If there's one person Rick Greenspan will undoubtedly talk to about the IU coaching vacancy, it's Vanderbilt Coach Kevin Stallings. So what makes him a viable candidate for the IU vacancy? What makes him a long shot? HoosierNation.com has the answers...

If there's one person Rick Greenspan will undoubtedly talk to about the IU coaching vacancy, it's Vanderbilt Coach Kevin Stallings.

Whether that's as a candidate or as a confidant is yet to be seen, but the eighth-year Vandy Coach and Greenspan have a long track record together. When he was the athletic director at Illinois State Greenspan hired Stallings to take over the Redbird program in 1993. In six seasons at the Normal, Ill., school Stallings went 123-63, won back-to-back Missouri Valley regular season and postseason titles in 1997 and 1998 and earned four postseason berths.

Both Greenspan and Stallings departed in 1999, with Stallings heading to Vanderbilt. In eight seasons at the SEC school Stallings has amassed a 146-101 mark and earned a trip to the 2004 Sweet 16. His teams have won at least 20 games in three of the last four seasons, highlighted by this season's 24-5 mark and has had the Commodores ranked in the nation's top 20.

Stallings' roots are in the Midwest. A native of Collinsville, Ill., Stallings spent one year at Belleville (Ill.) J.C. before transferring to Purdue. He spent three seasons playing for the Boilermakers, helping the team to the 1980 Final Four and a pair of trips to the NIT Final Four.

After graduating Boilermaker Coach Gene Keady offered him a spot on the Purdue staff, and Stallings helped Purdue to a 140-44 record during his six seasons on the sidelines. Stallings then left to join Roy Williams at Kansas, and the Jayhawks went 132-38 and earned a pair of trips to the Final Four during his five seasons in Lawrence. That success prompted Greenspan to hire him at Illinois State, where he won at least 20 games in four of his six seasons.

While Vanderbilt might not be considered among the elite programs in the SEC let alone the nation, Stallings is certainly making a top-of-the-line salary. Stallings is reportedly bringing in $1.33 million annually, a total that ranks him among the higher paid coaches in the country.
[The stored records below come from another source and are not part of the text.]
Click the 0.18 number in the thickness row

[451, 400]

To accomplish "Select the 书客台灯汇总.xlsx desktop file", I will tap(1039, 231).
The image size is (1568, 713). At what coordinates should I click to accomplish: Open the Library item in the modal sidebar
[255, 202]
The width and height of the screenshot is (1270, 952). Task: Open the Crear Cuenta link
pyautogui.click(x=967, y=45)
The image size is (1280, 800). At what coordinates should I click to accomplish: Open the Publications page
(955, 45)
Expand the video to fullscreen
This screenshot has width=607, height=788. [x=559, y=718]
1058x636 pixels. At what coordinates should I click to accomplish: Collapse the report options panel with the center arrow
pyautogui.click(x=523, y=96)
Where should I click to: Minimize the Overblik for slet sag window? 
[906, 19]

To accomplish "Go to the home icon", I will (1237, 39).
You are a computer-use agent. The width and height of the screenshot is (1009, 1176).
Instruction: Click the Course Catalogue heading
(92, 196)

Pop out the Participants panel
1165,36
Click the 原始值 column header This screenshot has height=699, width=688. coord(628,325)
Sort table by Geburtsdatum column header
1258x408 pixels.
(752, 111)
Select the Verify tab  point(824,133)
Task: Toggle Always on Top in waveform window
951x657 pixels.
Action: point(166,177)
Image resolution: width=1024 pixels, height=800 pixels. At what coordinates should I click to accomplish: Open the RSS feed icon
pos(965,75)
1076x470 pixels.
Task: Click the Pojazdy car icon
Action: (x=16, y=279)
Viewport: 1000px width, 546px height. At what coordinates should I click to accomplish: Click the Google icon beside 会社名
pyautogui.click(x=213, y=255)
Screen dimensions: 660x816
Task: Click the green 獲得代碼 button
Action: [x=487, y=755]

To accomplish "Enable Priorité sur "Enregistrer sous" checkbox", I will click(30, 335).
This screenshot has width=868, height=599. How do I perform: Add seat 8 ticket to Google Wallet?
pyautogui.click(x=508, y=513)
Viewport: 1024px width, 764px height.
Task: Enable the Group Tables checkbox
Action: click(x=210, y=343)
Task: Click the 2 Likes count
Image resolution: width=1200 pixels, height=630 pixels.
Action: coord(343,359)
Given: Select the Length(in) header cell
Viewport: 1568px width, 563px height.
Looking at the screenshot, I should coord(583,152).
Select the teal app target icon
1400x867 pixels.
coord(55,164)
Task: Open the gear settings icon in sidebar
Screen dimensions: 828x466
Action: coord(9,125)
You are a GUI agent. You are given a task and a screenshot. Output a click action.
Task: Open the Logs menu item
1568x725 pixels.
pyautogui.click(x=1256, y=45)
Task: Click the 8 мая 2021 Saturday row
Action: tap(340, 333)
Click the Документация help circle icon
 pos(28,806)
What Makes Him a Viable Candidate: Greenspan has been scorched by the decision to hire Sampson – whether it was his decision or someone else's. Most believe the IU AD's job security is tenuous at best, and he can't afford to make another mistake with this hire. Greenspan's track record on hiring men's basketball coaches is mixed at best – he hit on Stallings, but then flopped when he named assistant coach Tom Richardson to replace Stallings as the Redbirds' coach. Greenspan left for Army one month after hiring Richardson, who went 56-64 in four seasons before being let go in 2003. Richardson was the first Redbird coach since the 1920s to amass a career losing record at the Missouri Valley school. At Army Greenspan hired former IU player and Evansville Coach Jim Crews to replace Pat Harris in 2002, and Crews' teams have gone 45-92 in the last five seasons. Greenspan then presumably picked Sampson (or had him picked for him), who's success on the court has been greatly overshadowed by the trouble he's landed himself and IU in off the court. Greenspan would likely feel most comfortable with Stallings, someone he knows and trusts. This pick also has to be successful for Greenspan's long-term job security, and the one basketball coach he's hired who's been successful is Stallings.

What Makes Him a Longshot: Stallings was rumored as a possibility at Ohio State, Iowa and Michigan in recent years, and each of those programs opted to go in another direction. Indiana might be facing a trip to Seattle to appear in front of the NCAA Infractions Committee in a couple of months, but one would think that if someone isn't good enough for Iowa and Michigan, then he's not good enough for IU, either. His record at Vanderbilt has been good, but not great, and he was actually considered to be on the hot seat a year ago before he led the Commodores to a 23-win season and a berth in the Sweet Sixteen. Stallings also has those Purdue ties on his resume, something that many IU fans think should disqualify anyone from taking over in Bloomington. Admittedly it's been 20 years since Stallings worked in West Lafayette, but all things equal Hoosier fans would probably prefer to see someone with either IU ties or no ties to either of the two major state universities.

HoosierNation.com's Take: As badly as Rick Greenspan might want to hire Stallings, I'd be surprised if this is the direction IU goes. Hiring a former Purdue player and assistant coach will be looked at skeptically by Hoosier fans, and Greenspan's popularity rating right now is probably at an all-time low. Stallings isn't viewed as a big-name coach or as an up-and-comer, so he wouldn't be a very exciting hire. While he's enjoyed a solid track record of success, Stallings would probably be viewed as Greenspan's best friend in the coaching fraternity instead of the best available candidate. That wouldn't go over very well, and Greenspan can't afford to further inflame the Hoosier Nation.